La fotografía aunque es de la familia Macías Reina presenta unas características similares a las de toda las familias de aquella época y de este lugar. Las ropas de las personas que aparecen, los muebles de la casa recién comprada, la composición circular y jerárquica, la modestia de la celebración... el mismo color de esta foto antigua nos aporta información y nos recuerda a otras tantas fotos como estas que  hemos visto o tenemos o somos protagonistas de ellas. Por eso este tipo de fotos nos emocionan, porque nos sirven para recordar y rememorar nuestras vivencias personales.
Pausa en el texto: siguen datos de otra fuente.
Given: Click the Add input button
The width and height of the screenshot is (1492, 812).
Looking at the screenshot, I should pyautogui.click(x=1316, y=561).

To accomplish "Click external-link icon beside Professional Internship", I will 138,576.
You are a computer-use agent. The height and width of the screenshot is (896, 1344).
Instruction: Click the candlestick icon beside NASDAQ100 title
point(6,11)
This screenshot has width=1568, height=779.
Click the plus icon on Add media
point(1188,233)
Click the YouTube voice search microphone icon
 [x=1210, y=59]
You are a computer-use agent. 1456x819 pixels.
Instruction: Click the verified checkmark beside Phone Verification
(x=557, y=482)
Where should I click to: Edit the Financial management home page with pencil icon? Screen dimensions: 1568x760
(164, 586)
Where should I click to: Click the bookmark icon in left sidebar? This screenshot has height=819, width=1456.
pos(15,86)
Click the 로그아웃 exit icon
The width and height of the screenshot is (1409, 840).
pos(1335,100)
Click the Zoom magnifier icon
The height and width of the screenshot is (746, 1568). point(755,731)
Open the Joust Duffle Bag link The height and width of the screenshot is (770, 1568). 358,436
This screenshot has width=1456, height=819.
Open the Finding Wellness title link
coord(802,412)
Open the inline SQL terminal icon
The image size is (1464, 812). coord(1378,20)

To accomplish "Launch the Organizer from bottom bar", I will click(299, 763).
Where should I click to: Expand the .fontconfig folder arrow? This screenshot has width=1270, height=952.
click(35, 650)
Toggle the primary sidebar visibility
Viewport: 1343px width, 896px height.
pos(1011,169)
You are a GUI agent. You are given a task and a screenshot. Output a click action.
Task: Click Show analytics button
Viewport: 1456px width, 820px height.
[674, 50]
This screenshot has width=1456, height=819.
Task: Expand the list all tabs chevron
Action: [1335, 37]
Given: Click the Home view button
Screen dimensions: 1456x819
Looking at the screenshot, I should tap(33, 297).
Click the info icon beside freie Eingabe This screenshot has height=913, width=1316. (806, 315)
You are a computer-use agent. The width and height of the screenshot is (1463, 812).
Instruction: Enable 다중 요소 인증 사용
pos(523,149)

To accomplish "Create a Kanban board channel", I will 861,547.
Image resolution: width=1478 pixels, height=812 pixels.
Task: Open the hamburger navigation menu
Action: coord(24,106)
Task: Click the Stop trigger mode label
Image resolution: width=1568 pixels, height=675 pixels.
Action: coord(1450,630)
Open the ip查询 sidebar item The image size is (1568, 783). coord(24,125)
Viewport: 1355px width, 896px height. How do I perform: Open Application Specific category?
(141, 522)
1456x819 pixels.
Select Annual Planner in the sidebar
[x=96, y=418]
Ahora con las modernas redes sociales, como el facebook, vuelven a tomar protagonismo, ya que posibilitan que sean conocidas por más personas. Estas han puesto a nuestra disposición una cantidad ingente de información, sigue haciendo falta, como siempre curiosidad e interés por leer y profundizar sobre ella. Al igual que la lectura de textos, la de fotografías u otros documentos nos sirve para enriquecernos, pueden ser un vehículo perfecto para el aprendizaje, para el desarrollo de la inteligencia, para la adquisición de la cultura y para el goce y disfrute personal. Gracias a Oliva por pedirme esta foto y facilitarme los datos que me han permitido comentarla, aprender y disfrutar como lo he hecho con esta fotografía.